The CNN uses single-abnormality models to detect the presence or absence of a specific abnormality, such as pleural effusion. Other models assessed for consolidation, cardiomegaly, emphysema, atelectasis, cavity, prominent hilum, tracheal shift, reticulonodular pattern, blunted costophrenic (CP) angle, fibrosis, and opacity.
After the algorithm was applied to the testing cases, receiver operating characteristic (ROC) analysis showed that it produced an area under the curve (AUC) that ranged from good to excellent for identifying abnormal versus normal cases, as well as for finding specific abnormalities, according to Govil.
|Algorithm performance for common chest x-ray abnormalities|
|Blunted CP angle||85%||85%||0.92|
An AUC of 0.90 to 1.0 is considered excellent, while an AUC of 0.80 to 0.90 is considered good, she said.
"This was really amazing to me to see that the machine had done this all by itself," she said. "Up to this point in our project, there [had] really been no human involvement."
The algorithm's performance compared favorably with the performance of other similar algorithms published in the literature, Govil said.
The researchers believe that the algorithm's clinical utility is enhanced by its ability to generate heat maps.
"[These heat maps] have literally allowed us to see through the algorithm's 'eyes,' " Govil said.
The algorithm can generate heat maps using two methods: occlusion visualization and integrated gradients. The occlusion visualization technique color codes an image patch that is considered to be the most significant abnormality on the image, while the integrated gradients method accounts for the sensitivity of each pixel prediction and obtains an approximate attribution score for each pixel.
These heat maps can help win over doctors who may be skeptical about the benefits of deep learning and AI, according to Govil.
"If you show them the heat maps, there's an immediate confidence that it is looking at what we are looking at," she said.
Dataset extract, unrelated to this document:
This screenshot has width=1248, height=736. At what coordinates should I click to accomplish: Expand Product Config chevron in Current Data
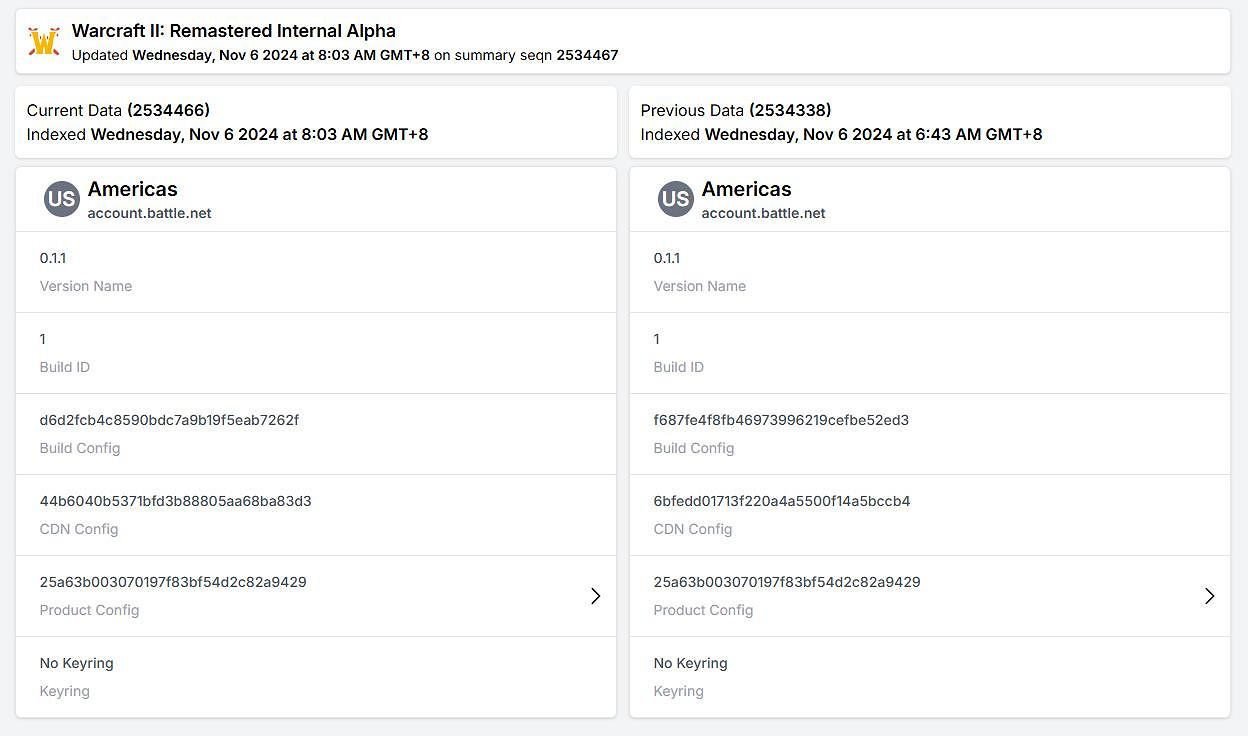pos(595,596)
Heat maps can provide clinical users and those who are validating AI algorithms with visual cues that could make it easier to accept or reject a deep learning-based chest x-ray diagnosis, Govil said. In addition to raising confidence in the machine's ability to analyze complexity, heat maps could also potentially be a means of providing feedback to the trainee computer.
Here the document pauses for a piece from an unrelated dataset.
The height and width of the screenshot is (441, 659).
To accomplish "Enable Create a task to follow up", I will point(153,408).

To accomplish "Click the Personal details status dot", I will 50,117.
"The human trainer or the teacher [could correct] that heat map, as one does with a resident when they're pointing to the wrong thing on the image," Govil said. "If we can edit the points of the heat map, perhaps [we can] feed [that information] back [to the computer] and see if it makes a difference. Or perhaps it will learn to self-correct its own heat maps."
The researchers see a lot of potential for the algorithm for facilitating preliminary reports of chest x-rays before clinical decisions are made, for improving interpretation accuracy, for triaging cases that need immediate attention, for clearing large x-ray backlogs, for quality control, and for radiology resident training, Govil said.
Some questions remain, however, regarding the use of AI in imaging applications, Govil said. Are small, focused datasets better for training? Should multiple CNNs be used? Is it important to perfect the training dataset with expert reviews? Should more feedback be provided to the training algorithm? And does repeating the same image achieve the same result?
"Heat maps and other tools that reveal the way the algorithm is actually thinking may be the game changer that will help us answer these questions," Govil said.